*Aim of the exercise*
Would you please give all the lines below again, exactly as they stand?

*Records to use*
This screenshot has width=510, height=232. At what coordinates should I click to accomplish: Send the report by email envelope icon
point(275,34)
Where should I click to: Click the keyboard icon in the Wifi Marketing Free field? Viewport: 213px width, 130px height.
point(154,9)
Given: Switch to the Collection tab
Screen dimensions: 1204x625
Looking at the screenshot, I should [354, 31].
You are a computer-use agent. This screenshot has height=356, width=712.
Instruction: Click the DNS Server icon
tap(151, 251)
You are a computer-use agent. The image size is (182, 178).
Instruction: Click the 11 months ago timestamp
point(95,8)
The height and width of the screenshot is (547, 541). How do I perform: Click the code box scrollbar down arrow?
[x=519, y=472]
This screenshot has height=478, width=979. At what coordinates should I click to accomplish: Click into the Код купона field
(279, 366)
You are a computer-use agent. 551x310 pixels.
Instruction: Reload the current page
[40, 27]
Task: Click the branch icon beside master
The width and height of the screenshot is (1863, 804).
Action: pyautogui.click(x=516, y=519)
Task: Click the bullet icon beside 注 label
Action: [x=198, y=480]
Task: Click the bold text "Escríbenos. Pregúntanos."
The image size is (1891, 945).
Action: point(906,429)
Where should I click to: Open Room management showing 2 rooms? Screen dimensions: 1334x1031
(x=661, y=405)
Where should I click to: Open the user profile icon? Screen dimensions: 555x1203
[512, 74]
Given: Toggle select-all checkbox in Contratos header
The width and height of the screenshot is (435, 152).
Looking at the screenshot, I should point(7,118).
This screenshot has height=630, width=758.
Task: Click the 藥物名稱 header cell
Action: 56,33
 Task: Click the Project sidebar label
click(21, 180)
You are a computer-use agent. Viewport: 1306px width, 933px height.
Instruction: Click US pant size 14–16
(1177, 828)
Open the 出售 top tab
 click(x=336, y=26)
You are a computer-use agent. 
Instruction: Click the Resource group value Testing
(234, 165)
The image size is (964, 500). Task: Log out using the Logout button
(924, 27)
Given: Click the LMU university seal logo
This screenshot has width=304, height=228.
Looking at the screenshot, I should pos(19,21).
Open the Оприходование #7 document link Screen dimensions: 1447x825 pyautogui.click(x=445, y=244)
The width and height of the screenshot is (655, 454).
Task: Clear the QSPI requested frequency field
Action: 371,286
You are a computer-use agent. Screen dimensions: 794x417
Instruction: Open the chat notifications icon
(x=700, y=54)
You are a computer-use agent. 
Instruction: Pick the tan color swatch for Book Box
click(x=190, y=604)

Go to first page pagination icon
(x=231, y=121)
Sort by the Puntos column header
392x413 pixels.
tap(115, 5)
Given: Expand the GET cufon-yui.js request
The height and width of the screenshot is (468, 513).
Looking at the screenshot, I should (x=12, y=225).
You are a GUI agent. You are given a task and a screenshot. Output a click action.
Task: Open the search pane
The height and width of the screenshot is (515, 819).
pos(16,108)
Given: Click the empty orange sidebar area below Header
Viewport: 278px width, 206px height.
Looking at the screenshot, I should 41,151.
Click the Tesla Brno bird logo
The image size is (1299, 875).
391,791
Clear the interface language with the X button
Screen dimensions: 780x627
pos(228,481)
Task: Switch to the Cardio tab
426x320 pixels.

*Exercise result*
This screenshot has width=510, height=232. At what coordinates should I click to accomplish: Send the report by email envelope icon
point(275,34)
Where should I click to: Click the keyboard icon in the Wifi Marketing Free field? Viewport: 213px width, 130px height.
point(154,9)
Given: Switch to the Collection tab
Screen dimensions: 1204x625
Looking at the screenshot, I should [354, 31].
You are a computer-use agent. This screenshot has height=356, width=712.
Instruction: Click the DNS Server icon
tap(151, 251)
You are a computer-use agent. The image size is (182, 178).
Instruction: Click the 11 months ago timestamp
point(95,8)
The height and width of the screenshot is (547, 541). How do I perform: Click the code box scrollbar down arrow?
[x=519, y=472]
This screenshot has height=478, width=979. At what coordinates should I click to accomplish: Click into the Код купона field
(279, 366)
You are a computer-use agent. 551x310 pixels.
Instruction: Reload the current page
[40, 27]
Task: Click the branch icon beside master
The width and height of the screenshot is (1863, 804).
Action: pyautogui.click(x=516, y=519)
Task: Click the bullet icon beside 注 label
Action: [x=198, y=480]
Task: Click the bold text "Escríbenos. Pregúntanos."
The image size is (1891, 945).
Action: point(906,429)
Where should I click to: Open Room management showing 2 rooms? Screen dimensions: 1334x1031
(x=661, y=405)
Where should I click to: Open the user profile icon? Screen dimensions: 555x1203
[512, 74]
Given: Toggle select-all checkbox in Contratos header
The width and height of the screenshot is (435, 152).
Looking at the screenshot, I should point(7,118).
This screenshot has height=630, width=758.
Task: Click the 藥物名稱 header cell
Action: 56,33
 Task: Click the Project sidebar label
click(21, 180)
You are a computer-use agent. Viewport: 1306px width, 933px height.
Instruction: Click US pant size 14–16
(1177, 828)
Open the 出售 top tab
 click(x=336, y=26)
You are a computer-use agent. 
Instruction: Click the Resource group value Testing
(234, 165)
The image size is (964, 500). Task: Log out using the Logout button
(924, 27)
Given: Click the LMU university seal logo
This screenshot has width=304, height=228.
Looking at the screenshot, I should pos(19,21).
Open the Оприходование #7 document link Screen dimensions: 1447x825 pyautogui.click(x=445, y=244)
The width and height of the screenshot is (655, 454).
Task: Clear the QSPI requested frequency field
Action: 371,286
You are a computer-use agent. Screen dimensions: 794x417
Instruction: Open the chat notifications icon
(x=700, y=54)
You are a computer-use agent. 
Instruction: Pick the tan color swatch for Book Box
click(x=190, y=604)

Go to first page pagination icon
(x=231, y=121)
Sort by the Puntos column header
392x413 pixels.
tap(115, 5)
Given: Expand the GET cufon-yui.js request
The height and width of the screenshot is (468, 513).
Looking at the screenshot, I should (x=12, y=225).
You are a GUI agent. You are given a task and a screenshot. Output a click action.
Task: Open the search pane
The height and width of the screenshot is (515, 819).
pos(16,108)
Given: Click the empty orange sidebar area below Header
Viewport: 278px width, 206px height.
Looking at the screenshot, I should 41,151.
Click the Tesla Brno bird logo
The image size is (1299, 875).
391,791
Clear the interface language with the X button
Screen dimensions: 780x627
pos(228,481)
Task: Switch to the Cardio tab
426x320 pixels.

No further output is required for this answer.